PASSAGE:
%%

Matthew Meyerson is a leader in the field of cancer genomics with a focus on lung cancer. He serves as Professor of Pathology at Dana-Farber Cancer Institute and Harvard Medical School, and a Senior Associate Member of the Broad Institute.
Together with Drs. Bill Sellers, Bruce Johnson and Pasi Janne, the Meyerson group identified somatic mutations in the epidermal growth factor gene, EGFR, in lung adenocarcinomas, that predict response to the EGFR kinase inhibitors, gefitinib and erlotinib. The Meyerson group and collaborators have also discovered other activated kinase genes in cancer, including JAK2 in polycythemia vera, FGFR2 in endometrial cancer, ALK in neuroblastoma, and DDR2 and FGFR1 in squamous cell lung cancer.
The laboratory has pioneered technical and computational approaches for cancer genome research, including methods for copy number determination with single nucleotide polymorphism (SNP) arrays, leading to identification of oncogenes including NKX2-1, SOX2, and MCL1. In addition, the Meyerson group performed the first next-generation sequencing analysis of cancer DNA and developed the computational subtraction approach to discovery of novel disease-causing microbes.
Dr. Meyerson plays a leading role in “The Cancer Genome Atlas” (TCGA), as principal investigator of the Genome Characterization Center at the Broad Institute, focused on copy number and structural alterations. He co-chairs the lung cancer working group with Drs. Steve Baylin and Ramaswamy Govindan. Dr. Meyerson and Dr. Bill Hahn direct the Center for Cancer Genome Discovery at Dana-Farber Cancer Institute.
Dr. Meyerson received his M.D. from Harvard Medical School and his Ph.D. from Harvard University. He served as a resident in Clinical Pathology at Massachusetts General Hospital and a post-doctoral fellow at the Whitehead Institute with Dr. Robert Weinberg. Among other prizes, Dr. Meyerson has been awarded the Paul Marks Prize in Cancer Research from Memorial Sloan-Kettering Cancer Center and the Team Science Award from the American Association for Cancer Research.

%%

DATA LISTING:
%%

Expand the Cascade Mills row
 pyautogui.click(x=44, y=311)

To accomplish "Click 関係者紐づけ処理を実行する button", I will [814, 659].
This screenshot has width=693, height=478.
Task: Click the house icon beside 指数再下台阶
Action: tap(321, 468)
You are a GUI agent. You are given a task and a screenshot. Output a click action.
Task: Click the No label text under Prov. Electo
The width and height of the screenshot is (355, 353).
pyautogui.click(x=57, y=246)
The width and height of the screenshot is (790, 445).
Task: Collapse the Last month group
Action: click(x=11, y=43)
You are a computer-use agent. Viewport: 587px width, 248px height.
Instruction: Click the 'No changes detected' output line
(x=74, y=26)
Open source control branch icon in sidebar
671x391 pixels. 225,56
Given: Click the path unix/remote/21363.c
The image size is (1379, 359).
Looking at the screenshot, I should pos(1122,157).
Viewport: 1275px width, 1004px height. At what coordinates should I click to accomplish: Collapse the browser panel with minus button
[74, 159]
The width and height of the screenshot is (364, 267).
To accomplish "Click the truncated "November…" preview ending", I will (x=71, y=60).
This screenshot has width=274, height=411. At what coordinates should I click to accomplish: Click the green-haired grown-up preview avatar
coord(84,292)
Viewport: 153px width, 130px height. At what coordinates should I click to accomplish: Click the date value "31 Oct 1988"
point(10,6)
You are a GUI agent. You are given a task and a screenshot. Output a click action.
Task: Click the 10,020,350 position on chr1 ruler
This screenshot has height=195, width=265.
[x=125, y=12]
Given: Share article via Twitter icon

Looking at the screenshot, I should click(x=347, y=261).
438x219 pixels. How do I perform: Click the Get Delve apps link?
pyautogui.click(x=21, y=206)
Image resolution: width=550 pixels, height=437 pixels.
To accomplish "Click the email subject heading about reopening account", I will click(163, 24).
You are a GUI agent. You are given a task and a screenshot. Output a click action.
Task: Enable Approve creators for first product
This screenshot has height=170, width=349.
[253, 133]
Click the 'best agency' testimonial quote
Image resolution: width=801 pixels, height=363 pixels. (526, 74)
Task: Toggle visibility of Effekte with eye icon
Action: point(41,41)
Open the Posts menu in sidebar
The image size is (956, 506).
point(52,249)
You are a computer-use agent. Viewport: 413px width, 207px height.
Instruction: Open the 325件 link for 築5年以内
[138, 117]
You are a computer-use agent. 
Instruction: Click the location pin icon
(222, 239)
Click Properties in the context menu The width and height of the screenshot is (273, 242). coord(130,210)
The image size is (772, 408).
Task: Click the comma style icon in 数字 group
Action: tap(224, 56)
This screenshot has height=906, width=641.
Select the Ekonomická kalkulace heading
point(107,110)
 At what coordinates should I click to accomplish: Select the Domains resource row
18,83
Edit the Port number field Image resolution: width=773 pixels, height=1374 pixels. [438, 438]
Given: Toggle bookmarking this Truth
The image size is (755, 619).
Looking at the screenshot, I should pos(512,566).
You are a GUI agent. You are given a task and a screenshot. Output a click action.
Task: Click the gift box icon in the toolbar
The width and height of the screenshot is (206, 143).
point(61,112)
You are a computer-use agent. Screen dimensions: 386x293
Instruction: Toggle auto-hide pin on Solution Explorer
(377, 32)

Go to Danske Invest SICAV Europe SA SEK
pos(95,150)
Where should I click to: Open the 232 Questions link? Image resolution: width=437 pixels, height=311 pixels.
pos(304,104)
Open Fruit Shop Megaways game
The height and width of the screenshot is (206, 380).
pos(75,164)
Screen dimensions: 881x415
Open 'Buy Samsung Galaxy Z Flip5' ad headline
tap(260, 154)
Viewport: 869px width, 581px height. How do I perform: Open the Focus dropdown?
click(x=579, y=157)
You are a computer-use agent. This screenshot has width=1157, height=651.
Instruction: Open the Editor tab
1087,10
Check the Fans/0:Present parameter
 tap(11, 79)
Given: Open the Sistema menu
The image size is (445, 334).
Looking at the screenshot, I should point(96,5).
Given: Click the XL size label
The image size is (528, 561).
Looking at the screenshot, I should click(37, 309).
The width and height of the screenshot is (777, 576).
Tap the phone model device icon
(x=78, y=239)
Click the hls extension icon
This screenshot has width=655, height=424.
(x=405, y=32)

%%

CHECK YOUR UNDERSTANDING:
1. In the Meyerson profile, turn the paragraph that begins "Dr. Meyerson plays a leading role" into a short bulleted list that keeps its main facts.
2. Give back, word for word, the stretch of the Meyerson profile from "Matthew Meyerson is" through "cell lung cancer.".

ANSWERS:
1.
- Principal investigator of the Genome Characterization Center at the Broad Institute, part of The Cancer Genome Atlas (TCGA), focused on copy number and structural alterations
- Co-chair of the lung cancer working group, with Drs. Steve Baylin and Ramaswamy Govindan
- Co-director, with Dr. Bill Hahn, of the Center for Cancer Genome Discovery at Dana-Farber Cancer Institute

2.
Matthew Meyerson is a leader in the field of cancer genomics with a focus on lung cancer. He serves as Professor of Pathology at Dana-Farber Cancer Institute and Harvard Medical School, and a Senior Associate Member of the Broad Institute.
Together with Drs. Bill Sellers, Bruce Johnson and Pasi Janne, the Meyerson group identified somatic mutations in the epidermal growth factor gene, EGFR, in lung adenocarcinomas, that predict response to the EGFR kinase inhibitors, gefitinib and erlotinib. The Meyerson group and collaborators have also discovered other activated kinase genes in cancer, including JAK2 in polycythemia vera, FGFR2 in endometrial cancer, ALK in neuroblastoma, and DDR2 and FGFR1 in squamous cell lung cancer.